- WHAT THE TASK REQUIRES: At the line containing "Task: Toggle the Оригинальный товар switch", begin repeating lines exactly, and stop only after the final line of the records below.

^^^^^^^^

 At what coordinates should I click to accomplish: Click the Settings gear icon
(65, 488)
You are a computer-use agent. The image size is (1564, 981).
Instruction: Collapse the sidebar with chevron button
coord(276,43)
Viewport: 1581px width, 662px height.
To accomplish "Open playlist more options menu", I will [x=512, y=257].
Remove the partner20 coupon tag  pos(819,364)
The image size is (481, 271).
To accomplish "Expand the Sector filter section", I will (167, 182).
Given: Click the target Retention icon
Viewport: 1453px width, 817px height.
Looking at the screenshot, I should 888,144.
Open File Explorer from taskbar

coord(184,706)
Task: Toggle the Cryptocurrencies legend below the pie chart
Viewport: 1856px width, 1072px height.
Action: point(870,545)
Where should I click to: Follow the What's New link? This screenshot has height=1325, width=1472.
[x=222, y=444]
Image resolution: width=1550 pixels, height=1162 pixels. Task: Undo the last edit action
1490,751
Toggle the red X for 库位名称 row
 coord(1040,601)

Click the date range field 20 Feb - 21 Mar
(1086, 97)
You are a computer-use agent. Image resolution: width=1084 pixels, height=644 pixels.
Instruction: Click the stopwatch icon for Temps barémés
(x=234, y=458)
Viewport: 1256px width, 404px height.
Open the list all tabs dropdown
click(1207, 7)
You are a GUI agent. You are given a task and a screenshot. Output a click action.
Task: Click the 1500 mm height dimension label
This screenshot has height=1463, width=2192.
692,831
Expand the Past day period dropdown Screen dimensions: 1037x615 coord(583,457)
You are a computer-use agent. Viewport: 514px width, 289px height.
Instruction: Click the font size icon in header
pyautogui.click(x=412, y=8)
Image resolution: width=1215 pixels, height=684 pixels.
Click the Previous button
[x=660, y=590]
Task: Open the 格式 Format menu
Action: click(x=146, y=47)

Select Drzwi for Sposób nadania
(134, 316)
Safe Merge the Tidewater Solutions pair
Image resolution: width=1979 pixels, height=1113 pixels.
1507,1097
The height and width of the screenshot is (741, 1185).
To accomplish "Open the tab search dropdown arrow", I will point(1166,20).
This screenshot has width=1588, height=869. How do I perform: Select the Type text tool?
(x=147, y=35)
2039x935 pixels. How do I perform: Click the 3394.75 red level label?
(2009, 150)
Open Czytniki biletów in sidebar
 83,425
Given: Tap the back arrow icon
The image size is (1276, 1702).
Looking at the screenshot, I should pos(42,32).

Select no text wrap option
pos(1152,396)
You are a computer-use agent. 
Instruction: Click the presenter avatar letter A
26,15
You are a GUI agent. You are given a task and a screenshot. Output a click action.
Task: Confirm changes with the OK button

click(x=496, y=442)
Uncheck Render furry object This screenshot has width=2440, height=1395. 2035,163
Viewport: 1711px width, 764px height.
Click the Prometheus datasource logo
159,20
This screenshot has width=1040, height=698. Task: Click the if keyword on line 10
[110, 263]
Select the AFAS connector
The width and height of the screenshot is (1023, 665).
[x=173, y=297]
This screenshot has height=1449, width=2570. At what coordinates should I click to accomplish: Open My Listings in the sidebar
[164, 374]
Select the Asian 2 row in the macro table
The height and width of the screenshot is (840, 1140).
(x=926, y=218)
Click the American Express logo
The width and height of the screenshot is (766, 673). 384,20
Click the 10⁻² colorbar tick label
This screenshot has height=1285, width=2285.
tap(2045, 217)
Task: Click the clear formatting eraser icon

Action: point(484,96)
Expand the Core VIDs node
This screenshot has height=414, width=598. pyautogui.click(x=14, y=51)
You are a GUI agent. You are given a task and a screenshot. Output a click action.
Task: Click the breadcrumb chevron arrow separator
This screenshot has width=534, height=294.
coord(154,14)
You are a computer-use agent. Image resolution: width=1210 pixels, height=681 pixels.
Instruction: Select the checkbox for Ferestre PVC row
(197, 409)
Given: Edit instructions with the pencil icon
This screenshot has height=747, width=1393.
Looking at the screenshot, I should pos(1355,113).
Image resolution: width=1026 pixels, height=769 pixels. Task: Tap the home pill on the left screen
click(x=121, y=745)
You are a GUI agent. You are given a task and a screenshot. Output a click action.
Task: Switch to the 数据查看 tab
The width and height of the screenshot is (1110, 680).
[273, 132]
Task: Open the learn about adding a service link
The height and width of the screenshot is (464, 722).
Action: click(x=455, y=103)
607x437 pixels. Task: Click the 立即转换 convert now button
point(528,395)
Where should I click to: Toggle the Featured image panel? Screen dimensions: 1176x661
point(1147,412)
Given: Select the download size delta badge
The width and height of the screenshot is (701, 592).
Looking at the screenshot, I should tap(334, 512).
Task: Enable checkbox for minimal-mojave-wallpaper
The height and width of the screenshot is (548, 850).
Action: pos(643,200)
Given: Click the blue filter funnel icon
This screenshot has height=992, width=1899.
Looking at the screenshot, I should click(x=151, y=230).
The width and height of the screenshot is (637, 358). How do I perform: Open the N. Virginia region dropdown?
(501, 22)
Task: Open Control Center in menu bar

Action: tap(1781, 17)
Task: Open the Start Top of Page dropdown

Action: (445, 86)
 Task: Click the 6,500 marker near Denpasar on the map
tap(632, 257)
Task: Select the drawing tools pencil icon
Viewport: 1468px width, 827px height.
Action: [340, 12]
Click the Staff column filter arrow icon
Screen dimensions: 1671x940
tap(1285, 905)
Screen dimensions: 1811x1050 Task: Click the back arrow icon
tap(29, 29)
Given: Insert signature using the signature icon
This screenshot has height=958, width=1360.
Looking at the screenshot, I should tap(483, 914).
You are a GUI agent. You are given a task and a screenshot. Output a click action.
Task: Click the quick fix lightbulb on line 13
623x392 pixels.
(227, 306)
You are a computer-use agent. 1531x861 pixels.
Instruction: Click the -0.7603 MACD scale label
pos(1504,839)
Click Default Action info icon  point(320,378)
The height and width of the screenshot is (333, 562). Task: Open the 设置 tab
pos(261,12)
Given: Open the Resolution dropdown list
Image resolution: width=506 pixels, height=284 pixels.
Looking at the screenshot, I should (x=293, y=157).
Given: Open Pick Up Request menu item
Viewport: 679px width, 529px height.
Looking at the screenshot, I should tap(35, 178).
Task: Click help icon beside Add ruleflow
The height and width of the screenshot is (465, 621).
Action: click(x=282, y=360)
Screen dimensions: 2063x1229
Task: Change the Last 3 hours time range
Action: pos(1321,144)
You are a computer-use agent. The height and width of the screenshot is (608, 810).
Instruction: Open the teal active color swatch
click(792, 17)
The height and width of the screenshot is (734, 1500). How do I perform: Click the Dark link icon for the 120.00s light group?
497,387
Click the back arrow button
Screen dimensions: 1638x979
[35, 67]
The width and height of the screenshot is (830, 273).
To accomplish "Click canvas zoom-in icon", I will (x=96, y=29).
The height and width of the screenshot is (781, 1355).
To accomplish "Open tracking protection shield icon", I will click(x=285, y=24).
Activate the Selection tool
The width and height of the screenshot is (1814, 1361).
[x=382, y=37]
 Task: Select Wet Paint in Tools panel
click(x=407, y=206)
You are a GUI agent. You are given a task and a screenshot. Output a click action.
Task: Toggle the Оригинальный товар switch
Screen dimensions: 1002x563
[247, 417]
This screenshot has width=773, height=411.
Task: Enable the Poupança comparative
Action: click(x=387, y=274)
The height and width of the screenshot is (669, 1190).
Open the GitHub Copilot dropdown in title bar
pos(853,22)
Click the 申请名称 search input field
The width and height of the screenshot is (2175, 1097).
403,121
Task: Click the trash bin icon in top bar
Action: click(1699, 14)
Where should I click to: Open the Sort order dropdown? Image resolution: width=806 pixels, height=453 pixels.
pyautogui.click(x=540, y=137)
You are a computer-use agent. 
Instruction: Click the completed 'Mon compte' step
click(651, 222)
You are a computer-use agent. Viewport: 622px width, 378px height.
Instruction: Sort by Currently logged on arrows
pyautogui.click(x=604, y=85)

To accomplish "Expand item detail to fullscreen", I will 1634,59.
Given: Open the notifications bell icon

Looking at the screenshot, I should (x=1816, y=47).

^^^^^^^^

- EXERCISE OUTPUT:
Task: Toggle the Оригинальный товар switch
Screen dimensions: 1002x563
[247, 417]
This screenshot has width=773, height=411.
Task: Enable the Poupança comparative
Action: click(x=387, y=274)
The height and width of the screenshot is (669, 1190).
Open the GitHub Copilot dropdown in title bar
pos(853,22)
Click the 申请名称 search input field
The width and height of the screenshot is (2175, 1097).
403,121
Task: Click the trash bin icon in top bar
Action: click(1699, 14)
Where should I click to: Open the Sort order dropdown? Image resolution: width=806 pixels, height=453 pixels.
pyautogui.click(x=540, y=137)
You are a computer-use agent. 
Instruction: Click the completed 'Mon compte' step
click(651, 222)
You are a computer-use agent. Viewport: 622px width, 378px height.
Instruction: Sort by Currently logged on arrows
pyautogui.click(x=604, y=85)

To accomplish "Expand item detail to fullscreen", I will 1634,59.
Given: Open the notifications bell icon

Looking at the screenshot, I should (x=1816, y=47).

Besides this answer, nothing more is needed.